> [EXCERPTED TEXT]
****

The bill includes provisions that substantially increase the number of visas for highly-skilled workers, creates a new visa category for lower-skilled workers, eliminates the backlog for employment-based immigration, and authorizes significant resources to achieve border security.

The bill aims to increase the annual cap of certain employment-based nonimmigrant visas (H-1B) from 65,000 to 110,000 and the number may increase up to 180,000 depending on labor demands and the unemployment rate. In order to ensure that American workers are not displaced by H-1B workers, employers will continue to be required to pay the prevailing wage to H-1B workers and it has been proposed that the prevailing wage system be strengthened. Also in fiscal year 2014, companies will be banned from bringing in additional workers if more than 75 percent of their workers are H-1B or L-1 employees. The bill also provides for dual intent visas for all students who come to the U.S. on a bachelor or advanced degree program.

To ensure the U.S. has sufficient lower-skilled workers, the bill creates a new nonimmigrant category known as the W-Visa. Eligible recipients would be immigrants who come to the U.S. to perform services or labor for a registered employer and for a registered position. Beginning April 1, 2015, unless the Secretary of Homeland Security extends the start date, the maximum cap for four years would be 75,000 visas.

****

> [MATERIAL PROVIDED]
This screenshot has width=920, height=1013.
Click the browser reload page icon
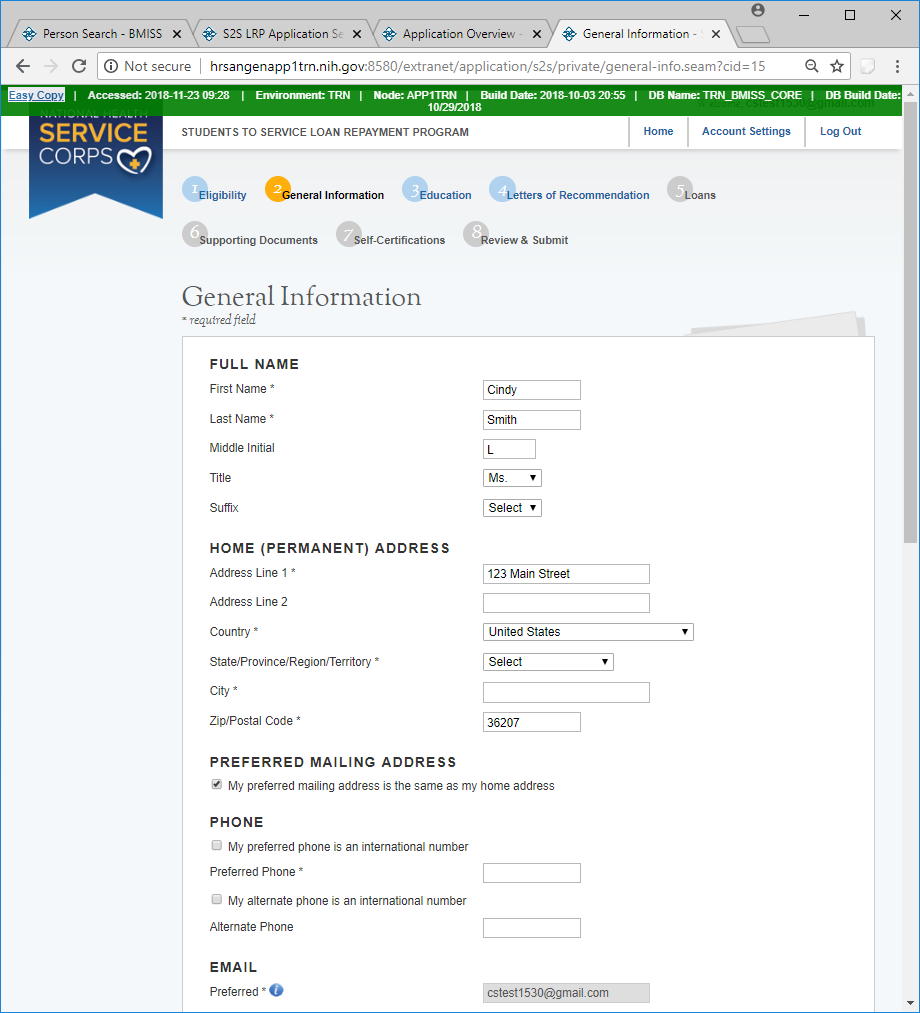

****

In the excerpt on the immigration bill, what name is given to the new nonimmigrant category for lower-skilled workers?

The W-Visa.